Start of Material supplied

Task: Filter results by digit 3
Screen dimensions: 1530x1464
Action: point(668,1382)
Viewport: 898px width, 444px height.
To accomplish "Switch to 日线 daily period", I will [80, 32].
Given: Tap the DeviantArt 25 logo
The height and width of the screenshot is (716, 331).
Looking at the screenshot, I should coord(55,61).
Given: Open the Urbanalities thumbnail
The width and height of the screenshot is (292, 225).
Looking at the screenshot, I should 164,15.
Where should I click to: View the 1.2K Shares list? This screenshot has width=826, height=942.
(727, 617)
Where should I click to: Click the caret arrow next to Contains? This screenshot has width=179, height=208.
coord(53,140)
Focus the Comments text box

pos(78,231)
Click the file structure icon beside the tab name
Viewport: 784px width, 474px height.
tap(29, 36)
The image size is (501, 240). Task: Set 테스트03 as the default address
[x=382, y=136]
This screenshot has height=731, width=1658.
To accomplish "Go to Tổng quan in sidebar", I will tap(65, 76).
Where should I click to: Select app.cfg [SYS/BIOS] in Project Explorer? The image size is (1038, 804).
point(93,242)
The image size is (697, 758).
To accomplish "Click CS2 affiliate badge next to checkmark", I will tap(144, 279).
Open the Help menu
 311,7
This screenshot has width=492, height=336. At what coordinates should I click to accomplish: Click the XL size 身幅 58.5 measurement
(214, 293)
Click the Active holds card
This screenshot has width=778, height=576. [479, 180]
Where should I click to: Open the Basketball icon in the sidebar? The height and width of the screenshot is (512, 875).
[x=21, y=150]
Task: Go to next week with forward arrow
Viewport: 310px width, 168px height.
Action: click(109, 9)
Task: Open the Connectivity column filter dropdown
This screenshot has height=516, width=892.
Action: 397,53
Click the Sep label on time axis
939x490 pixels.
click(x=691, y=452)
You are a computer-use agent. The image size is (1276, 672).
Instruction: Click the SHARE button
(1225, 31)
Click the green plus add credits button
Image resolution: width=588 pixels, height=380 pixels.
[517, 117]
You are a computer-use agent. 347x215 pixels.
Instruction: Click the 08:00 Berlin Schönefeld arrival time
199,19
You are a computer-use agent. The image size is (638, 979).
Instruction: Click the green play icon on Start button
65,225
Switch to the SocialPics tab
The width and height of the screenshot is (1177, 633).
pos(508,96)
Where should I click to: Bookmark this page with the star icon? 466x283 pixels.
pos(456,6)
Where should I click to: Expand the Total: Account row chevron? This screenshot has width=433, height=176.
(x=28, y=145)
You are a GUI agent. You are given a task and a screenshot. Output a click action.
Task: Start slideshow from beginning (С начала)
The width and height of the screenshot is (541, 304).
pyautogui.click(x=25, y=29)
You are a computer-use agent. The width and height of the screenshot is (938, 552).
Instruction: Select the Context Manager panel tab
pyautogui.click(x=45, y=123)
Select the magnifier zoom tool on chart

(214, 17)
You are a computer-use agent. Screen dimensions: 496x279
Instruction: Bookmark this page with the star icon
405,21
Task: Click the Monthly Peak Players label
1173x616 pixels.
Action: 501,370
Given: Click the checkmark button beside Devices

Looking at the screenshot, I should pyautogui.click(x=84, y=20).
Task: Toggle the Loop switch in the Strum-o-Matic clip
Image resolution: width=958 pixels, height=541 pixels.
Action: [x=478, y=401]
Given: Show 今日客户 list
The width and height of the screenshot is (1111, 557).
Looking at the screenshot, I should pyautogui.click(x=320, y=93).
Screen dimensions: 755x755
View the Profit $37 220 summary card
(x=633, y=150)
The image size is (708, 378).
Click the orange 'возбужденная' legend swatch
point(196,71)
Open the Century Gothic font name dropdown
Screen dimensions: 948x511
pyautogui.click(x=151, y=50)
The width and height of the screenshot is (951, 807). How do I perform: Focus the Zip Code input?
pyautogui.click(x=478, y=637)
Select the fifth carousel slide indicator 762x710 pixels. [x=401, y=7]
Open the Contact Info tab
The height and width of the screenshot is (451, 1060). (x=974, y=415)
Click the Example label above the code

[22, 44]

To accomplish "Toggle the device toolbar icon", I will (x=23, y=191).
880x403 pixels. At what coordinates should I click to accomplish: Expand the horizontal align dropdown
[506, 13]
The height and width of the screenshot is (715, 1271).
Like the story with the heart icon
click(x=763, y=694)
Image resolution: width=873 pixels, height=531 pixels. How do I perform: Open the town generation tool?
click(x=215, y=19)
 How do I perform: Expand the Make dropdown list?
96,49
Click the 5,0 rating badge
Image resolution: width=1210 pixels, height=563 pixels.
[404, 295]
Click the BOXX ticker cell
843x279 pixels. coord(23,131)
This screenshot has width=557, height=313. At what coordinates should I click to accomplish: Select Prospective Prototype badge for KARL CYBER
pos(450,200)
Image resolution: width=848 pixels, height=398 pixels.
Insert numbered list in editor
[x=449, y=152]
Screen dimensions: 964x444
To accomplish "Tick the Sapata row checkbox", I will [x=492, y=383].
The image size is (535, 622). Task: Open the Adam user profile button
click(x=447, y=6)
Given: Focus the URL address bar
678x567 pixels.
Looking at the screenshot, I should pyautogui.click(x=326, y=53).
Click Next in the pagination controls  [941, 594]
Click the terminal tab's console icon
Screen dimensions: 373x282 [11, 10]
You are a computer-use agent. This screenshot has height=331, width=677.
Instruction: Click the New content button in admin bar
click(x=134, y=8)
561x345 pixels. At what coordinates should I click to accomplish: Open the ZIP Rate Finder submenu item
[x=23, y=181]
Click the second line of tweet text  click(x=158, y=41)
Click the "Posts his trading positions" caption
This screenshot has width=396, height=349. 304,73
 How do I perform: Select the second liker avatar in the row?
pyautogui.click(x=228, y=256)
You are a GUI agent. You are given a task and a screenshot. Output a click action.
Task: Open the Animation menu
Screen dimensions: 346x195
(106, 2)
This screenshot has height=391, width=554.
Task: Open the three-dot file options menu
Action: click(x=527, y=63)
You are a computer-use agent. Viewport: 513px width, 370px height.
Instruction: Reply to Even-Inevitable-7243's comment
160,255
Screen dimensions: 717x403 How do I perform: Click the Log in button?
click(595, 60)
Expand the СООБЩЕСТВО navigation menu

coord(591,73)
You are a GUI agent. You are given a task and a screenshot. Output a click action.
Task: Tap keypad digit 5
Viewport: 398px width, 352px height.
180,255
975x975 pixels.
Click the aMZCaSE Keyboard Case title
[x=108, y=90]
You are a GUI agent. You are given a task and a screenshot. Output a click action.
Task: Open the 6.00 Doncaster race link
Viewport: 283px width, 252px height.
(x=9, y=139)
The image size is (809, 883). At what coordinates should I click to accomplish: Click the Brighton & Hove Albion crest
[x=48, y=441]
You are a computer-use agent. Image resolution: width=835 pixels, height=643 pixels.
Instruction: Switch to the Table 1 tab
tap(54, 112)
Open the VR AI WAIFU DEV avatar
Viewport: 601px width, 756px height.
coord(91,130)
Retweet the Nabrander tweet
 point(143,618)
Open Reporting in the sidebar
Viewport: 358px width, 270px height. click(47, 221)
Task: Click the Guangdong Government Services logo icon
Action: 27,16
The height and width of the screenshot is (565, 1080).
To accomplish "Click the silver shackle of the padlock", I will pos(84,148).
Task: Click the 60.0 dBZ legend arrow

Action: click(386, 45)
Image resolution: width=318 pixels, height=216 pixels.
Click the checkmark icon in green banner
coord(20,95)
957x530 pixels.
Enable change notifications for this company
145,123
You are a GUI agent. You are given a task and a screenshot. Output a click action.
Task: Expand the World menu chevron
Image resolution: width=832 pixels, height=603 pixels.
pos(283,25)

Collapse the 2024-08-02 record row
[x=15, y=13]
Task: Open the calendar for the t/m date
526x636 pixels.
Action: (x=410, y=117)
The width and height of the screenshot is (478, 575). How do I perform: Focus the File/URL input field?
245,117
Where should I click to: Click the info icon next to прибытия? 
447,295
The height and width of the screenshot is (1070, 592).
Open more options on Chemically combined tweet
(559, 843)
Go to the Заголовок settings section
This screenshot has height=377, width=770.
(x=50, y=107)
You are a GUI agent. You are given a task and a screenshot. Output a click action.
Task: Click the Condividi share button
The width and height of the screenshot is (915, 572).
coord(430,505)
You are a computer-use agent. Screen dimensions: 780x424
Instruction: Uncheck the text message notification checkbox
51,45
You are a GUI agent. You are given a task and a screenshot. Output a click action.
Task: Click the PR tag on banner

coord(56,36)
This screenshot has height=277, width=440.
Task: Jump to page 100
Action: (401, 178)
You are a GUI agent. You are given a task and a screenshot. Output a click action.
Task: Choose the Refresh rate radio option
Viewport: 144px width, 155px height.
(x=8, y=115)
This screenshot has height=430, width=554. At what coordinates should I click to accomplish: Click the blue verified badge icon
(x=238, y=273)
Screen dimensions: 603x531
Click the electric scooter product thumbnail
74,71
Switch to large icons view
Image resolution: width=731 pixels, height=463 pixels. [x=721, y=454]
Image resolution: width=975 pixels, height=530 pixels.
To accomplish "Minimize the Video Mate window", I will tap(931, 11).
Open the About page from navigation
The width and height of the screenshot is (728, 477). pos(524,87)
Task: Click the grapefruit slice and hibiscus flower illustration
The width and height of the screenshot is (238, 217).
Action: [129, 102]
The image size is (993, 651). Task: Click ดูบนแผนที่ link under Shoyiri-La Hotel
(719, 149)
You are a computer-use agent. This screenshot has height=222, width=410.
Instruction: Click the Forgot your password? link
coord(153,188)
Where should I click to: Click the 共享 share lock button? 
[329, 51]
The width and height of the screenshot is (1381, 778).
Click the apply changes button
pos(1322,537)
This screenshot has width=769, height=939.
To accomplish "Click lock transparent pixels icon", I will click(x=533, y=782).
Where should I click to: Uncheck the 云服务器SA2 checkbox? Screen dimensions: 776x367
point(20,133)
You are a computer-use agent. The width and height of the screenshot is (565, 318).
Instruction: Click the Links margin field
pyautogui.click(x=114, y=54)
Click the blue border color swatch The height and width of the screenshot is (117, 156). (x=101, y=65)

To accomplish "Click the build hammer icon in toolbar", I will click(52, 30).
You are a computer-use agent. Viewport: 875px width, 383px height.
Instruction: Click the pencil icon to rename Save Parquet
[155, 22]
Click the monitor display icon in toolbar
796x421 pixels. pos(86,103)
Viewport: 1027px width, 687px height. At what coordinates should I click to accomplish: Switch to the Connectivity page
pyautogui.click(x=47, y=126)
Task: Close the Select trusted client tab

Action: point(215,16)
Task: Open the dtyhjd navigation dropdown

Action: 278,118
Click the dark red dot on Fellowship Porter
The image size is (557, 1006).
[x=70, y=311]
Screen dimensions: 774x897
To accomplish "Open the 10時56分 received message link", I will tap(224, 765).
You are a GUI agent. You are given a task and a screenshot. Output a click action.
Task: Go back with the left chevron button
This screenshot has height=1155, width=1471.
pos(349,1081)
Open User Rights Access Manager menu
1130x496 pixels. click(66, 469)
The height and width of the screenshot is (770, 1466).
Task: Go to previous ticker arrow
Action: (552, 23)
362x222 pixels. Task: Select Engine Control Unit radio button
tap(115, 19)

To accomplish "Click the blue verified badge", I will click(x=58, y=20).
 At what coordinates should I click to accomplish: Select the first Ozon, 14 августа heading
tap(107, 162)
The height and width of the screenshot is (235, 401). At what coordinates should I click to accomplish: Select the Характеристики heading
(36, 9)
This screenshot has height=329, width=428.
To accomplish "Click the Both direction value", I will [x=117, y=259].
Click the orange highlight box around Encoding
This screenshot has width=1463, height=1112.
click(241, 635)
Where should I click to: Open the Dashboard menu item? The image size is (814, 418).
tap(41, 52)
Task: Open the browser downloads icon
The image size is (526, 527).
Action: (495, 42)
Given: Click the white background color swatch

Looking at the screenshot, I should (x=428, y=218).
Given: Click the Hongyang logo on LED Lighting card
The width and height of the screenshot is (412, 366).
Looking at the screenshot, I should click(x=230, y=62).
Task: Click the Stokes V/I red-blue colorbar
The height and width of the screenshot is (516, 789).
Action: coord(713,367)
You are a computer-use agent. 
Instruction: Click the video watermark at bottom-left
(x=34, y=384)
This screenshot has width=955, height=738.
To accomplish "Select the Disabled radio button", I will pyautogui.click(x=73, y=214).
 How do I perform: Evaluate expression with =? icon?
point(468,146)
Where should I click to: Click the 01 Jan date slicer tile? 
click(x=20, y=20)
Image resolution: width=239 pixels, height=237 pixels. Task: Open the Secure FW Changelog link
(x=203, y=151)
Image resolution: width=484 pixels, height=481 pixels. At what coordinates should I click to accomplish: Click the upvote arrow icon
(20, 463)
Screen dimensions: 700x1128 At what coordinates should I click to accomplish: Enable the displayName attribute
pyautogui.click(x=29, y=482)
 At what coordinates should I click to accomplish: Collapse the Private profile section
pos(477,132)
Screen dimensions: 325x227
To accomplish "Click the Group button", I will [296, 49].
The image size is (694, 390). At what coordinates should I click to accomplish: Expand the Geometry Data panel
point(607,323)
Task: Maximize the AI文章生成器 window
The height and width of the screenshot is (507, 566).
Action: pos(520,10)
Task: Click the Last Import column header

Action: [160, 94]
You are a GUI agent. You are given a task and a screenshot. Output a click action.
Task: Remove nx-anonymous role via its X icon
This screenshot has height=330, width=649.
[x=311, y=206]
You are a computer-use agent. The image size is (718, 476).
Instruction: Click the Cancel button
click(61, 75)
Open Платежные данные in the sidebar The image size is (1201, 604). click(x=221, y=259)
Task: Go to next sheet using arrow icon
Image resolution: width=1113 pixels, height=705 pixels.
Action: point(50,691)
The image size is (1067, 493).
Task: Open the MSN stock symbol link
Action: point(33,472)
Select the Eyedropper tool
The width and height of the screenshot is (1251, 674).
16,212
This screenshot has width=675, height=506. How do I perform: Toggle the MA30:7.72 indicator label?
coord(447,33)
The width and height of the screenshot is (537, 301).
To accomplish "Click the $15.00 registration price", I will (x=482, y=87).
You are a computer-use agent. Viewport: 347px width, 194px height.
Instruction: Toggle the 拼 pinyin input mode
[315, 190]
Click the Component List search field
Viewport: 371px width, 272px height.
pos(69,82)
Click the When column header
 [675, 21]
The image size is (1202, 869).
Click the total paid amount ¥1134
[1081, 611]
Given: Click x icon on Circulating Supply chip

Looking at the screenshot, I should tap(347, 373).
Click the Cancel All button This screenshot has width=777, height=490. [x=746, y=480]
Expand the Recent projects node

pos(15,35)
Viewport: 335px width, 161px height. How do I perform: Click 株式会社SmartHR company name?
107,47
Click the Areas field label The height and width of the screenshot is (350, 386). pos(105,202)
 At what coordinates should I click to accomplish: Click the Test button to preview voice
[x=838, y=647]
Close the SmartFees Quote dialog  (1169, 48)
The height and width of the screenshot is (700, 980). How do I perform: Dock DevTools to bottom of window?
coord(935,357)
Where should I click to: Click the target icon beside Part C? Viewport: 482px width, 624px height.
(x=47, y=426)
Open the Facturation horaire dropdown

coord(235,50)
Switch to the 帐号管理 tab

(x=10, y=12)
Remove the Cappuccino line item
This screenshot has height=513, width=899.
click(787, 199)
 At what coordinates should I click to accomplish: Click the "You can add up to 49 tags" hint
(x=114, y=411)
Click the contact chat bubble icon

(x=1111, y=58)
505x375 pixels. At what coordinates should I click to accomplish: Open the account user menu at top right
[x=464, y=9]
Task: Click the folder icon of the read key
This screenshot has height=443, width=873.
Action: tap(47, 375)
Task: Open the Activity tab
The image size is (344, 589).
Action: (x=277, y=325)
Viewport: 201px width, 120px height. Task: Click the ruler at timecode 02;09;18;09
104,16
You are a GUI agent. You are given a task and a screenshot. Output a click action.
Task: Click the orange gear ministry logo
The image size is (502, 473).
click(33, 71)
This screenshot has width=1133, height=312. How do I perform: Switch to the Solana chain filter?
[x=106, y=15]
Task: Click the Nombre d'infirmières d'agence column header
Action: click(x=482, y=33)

End of Material supplied

Where the word "digit" appears in a line of the entries, copy that line.

Task: Filter results by digit 3
Task: Tap keypad digit 5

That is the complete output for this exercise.